Le Wat Xieng Thong, certainement le plus élégant et le plus célèbre des temples de Luang Prabang, dévoile sur sa façade une très belle mosaïque sur fond rouge représentant l’arbre de l’Illumination.

Capitale aux petits airs de province française au bord du Mékong, Vientiane mérite qu’on lui consacre du temps pour visiter, outre le Seetha Palace, de beaux temples centenaires.
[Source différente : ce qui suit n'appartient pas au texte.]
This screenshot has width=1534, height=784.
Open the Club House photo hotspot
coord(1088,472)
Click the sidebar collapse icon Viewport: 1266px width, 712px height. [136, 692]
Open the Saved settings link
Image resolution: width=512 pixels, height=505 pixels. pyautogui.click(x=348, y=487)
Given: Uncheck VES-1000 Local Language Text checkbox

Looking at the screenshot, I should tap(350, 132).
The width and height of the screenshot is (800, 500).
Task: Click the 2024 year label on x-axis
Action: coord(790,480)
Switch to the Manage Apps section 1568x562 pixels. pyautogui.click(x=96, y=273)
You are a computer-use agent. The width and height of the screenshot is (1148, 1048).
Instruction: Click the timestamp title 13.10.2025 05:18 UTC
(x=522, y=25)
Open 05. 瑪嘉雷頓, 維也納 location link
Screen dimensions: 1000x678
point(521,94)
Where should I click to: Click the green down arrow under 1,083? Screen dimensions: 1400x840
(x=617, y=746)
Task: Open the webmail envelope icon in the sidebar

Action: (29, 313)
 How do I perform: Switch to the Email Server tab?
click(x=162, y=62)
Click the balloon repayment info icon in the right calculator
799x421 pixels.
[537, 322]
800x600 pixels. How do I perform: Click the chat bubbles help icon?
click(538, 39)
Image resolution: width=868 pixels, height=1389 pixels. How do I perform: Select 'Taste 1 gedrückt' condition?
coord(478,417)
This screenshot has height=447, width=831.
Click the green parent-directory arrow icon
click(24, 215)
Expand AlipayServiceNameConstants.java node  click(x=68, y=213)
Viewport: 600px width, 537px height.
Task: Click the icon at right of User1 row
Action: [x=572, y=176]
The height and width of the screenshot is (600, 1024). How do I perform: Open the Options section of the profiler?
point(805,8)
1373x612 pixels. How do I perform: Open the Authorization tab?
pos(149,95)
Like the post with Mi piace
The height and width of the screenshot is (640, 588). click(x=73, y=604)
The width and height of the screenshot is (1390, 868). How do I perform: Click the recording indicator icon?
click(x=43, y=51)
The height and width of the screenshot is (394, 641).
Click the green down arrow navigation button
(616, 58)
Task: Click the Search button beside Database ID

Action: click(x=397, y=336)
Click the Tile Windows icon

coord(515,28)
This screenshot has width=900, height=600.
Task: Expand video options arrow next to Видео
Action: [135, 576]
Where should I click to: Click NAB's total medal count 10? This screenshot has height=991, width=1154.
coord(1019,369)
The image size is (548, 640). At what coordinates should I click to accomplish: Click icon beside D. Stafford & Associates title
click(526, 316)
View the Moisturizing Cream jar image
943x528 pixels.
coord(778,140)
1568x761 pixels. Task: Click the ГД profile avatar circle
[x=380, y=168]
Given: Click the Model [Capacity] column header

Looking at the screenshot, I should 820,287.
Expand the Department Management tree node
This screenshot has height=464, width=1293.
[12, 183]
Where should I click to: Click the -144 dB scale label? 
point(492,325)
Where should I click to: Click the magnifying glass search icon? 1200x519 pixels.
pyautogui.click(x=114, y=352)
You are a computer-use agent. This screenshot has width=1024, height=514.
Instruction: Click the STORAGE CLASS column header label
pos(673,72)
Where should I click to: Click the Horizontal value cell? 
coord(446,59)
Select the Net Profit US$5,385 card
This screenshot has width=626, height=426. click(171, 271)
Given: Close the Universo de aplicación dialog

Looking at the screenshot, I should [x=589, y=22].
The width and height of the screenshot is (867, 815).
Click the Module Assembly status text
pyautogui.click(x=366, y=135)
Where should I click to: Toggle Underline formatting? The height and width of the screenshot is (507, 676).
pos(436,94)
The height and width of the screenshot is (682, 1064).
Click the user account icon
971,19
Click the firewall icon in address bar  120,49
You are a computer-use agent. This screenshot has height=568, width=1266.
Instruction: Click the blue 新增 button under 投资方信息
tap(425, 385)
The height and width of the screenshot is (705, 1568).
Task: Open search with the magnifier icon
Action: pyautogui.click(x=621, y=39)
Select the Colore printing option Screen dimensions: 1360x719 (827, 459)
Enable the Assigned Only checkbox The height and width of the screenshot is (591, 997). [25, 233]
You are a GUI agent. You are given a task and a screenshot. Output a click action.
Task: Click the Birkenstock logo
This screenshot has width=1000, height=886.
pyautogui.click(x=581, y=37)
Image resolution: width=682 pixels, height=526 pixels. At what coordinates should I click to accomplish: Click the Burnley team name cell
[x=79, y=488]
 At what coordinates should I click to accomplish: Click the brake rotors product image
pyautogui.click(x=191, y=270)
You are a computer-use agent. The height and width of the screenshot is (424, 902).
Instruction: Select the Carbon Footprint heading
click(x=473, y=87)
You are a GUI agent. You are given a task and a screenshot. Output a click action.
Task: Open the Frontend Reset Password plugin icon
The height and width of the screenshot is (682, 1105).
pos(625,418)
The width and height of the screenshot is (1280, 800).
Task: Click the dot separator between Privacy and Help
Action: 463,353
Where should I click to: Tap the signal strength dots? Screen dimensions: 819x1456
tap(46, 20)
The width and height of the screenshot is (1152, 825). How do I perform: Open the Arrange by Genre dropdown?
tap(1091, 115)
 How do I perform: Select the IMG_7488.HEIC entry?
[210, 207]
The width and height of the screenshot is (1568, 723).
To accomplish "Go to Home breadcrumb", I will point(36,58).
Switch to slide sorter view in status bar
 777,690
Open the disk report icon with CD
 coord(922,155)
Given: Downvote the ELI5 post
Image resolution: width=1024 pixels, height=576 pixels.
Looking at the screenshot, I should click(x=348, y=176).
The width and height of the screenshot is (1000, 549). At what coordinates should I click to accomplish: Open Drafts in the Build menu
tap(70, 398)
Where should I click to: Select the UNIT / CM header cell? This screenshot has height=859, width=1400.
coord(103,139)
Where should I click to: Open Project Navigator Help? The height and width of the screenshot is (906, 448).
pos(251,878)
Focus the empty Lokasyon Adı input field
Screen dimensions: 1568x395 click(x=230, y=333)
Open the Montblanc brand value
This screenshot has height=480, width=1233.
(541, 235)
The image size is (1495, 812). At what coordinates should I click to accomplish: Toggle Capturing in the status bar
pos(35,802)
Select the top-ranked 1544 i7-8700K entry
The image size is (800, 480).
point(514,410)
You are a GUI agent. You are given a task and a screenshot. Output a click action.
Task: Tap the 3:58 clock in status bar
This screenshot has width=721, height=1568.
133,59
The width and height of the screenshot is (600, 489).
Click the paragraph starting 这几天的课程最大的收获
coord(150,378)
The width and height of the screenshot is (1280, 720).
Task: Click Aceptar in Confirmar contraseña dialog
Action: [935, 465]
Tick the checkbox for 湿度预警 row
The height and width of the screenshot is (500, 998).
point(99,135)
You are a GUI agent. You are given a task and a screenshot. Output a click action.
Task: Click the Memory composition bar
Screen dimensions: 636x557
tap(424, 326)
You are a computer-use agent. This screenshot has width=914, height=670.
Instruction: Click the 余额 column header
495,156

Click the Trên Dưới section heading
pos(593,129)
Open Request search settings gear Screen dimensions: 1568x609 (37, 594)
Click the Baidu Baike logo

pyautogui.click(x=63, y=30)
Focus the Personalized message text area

Bien que Thaï Airways assure la liaison Luang Prabang-Bangkok, le retour en France peut faire le détour par Ventiane. Si la ville n’a pas le charme de Bangkok, Hanoï ou Ho Chi Minh Ville, elle possède néanmoins quelques jolis temples, notamment le Pha That Luang, monumental stupa doré et symbole du pays, et le Patuxai, un étrange arc de triomphe en béton des années 60 qui offre une vue à 360° sur la ville. Ici et là, on découvre certains attraits à Ventiane, le lit du Mékong par exemple, colonisé par une poignée d’agriculteurs cultivant concombres, tomates, choux et haricots verts. En période sèche, on s’y balade à pieds. Il y a aussi ces institutions un peu déglinguées qui assurent l’exotisme attendu. C’est le cas du Talat Khua Din, le marché du matin. Ce labyrinthe de boyaux étroits distribue un agrégat de constructions brinquebalantes croulant de tout ce qui peut se vendre, dont un incroyable rayon boucherie non réfrigéré.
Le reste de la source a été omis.